Exact copies of the lines below, from the one with "1401x731 pixels." up to and including the one with "the カレンダー (Calendar)", are what this calls for; leave out pictures.

Material provided:

────────────────────

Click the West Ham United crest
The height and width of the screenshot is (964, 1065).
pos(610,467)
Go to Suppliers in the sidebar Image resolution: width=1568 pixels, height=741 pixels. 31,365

────────────────────

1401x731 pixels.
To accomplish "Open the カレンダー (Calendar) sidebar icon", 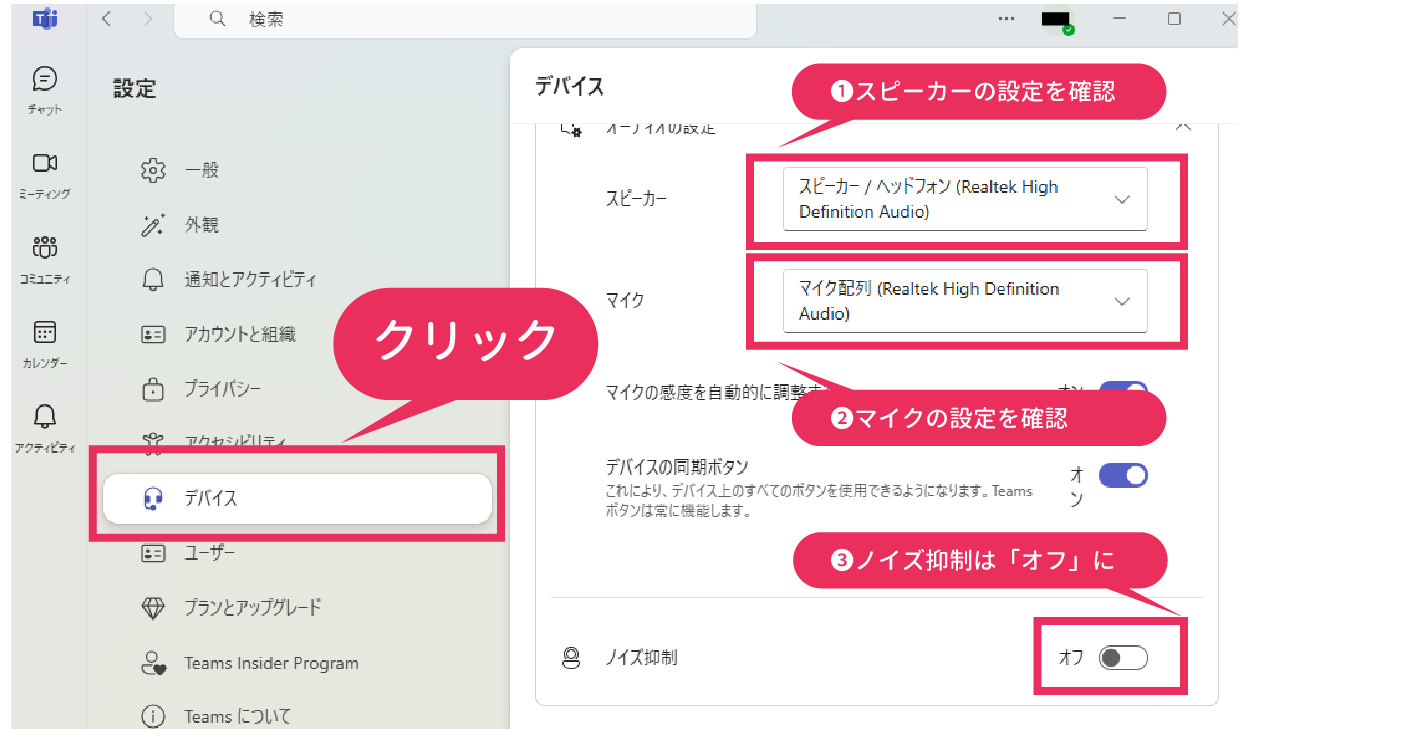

────────────────────

Expected answer:
1401x731 pixels.
To accomplish "Open the カレンダー (Calendar) sidebar icon", 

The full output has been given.